2) I don't understand why you single the JVCs out as if they were producing some kind of horrible results, when they are actually producing excellent results, and the calibration you used in your paper would reproduce most UHD content without any issue if no 3D LUT is applied
3) Yes the issue is when applying a large 3D LUT that causes issues near the limit of the native gamut. It is good that Lightspace is making it easier to get good results in this situation, but please stop making it look like the JVCs are to be singled out.
4) If the above is incorrect, please post an example of a consumer display or projector under $10,000 that offers a BT2020 mode and does better than a recent JVC using the P3 filter.

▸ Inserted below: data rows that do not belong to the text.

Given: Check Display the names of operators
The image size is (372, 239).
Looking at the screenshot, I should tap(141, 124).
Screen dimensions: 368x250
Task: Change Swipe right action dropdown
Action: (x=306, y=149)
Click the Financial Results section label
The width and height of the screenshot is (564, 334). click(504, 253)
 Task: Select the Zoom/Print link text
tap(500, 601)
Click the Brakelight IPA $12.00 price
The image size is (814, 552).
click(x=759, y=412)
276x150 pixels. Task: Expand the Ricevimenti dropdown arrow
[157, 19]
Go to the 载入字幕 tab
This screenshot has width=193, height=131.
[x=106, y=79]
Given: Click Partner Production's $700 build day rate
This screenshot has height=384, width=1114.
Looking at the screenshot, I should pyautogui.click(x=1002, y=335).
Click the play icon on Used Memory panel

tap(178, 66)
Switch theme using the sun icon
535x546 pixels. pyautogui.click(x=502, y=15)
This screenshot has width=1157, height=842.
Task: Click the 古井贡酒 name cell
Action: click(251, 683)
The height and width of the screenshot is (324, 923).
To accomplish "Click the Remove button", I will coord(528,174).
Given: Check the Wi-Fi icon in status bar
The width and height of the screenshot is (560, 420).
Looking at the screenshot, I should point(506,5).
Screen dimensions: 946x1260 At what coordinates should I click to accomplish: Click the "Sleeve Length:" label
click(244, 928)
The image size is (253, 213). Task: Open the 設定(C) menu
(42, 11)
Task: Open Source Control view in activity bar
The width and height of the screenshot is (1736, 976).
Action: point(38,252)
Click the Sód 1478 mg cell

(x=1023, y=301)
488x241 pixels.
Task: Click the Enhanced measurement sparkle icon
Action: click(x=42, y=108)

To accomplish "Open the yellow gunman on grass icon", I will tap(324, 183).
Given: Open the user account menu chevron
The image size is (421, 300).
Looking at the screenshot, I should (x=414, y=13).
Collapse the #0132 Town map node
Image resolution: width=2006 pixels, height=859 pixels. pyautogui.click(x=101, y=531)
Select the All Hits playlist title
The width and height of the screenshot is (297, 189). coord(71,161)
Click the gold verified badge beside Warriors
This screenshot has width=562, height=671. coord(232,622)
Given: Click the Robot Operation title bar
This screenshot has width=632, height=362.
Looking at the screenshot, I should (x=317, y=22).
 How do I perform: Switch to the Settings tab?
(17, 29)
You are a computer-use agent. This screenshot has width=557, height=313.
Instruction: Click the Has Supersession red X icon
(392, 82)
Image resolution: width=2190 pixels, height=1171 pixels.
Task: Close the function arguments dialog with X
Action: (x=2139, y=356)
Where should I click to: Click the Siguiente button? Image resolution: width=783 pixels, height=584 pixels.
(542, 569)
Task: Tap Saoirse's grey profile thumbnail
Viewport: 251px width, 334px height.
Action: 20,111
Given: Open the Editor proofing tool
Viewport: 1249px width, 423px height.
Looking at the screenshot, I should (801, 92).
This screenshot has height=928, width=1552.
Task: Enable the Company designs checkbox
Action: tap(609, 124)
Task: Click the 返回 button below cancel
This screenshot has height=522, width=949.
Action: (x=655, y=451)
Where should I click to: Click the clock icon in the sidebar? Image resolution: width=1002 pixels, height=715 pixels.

I really suggest that you reword your paper, or at least provide more information about source, settings and models, as well as examples from other consumer projectors or consumer displays doing better in the same situation (I don't think you'll find any).

I think you should also illustrate that the JVCs, when targeting a gamut that doesn't exceed the target gamut, produce excellent results if the correct factory or custom color profile is selected. Otherwise, it means that you have an agenda or are not able to set them up properly.

Again, as it stands, this Lightspace paper is disingenuous and misleading, and technically incorrect. It seems to be designed to make the JVCs look bad, as if they all have large errors that need to be corrected. This is simply not true in most cases, provided you know how to set them up correctly, which a competent calibrator familiar with these units ( @Chad B , @Kris Deering and others) will be able to do.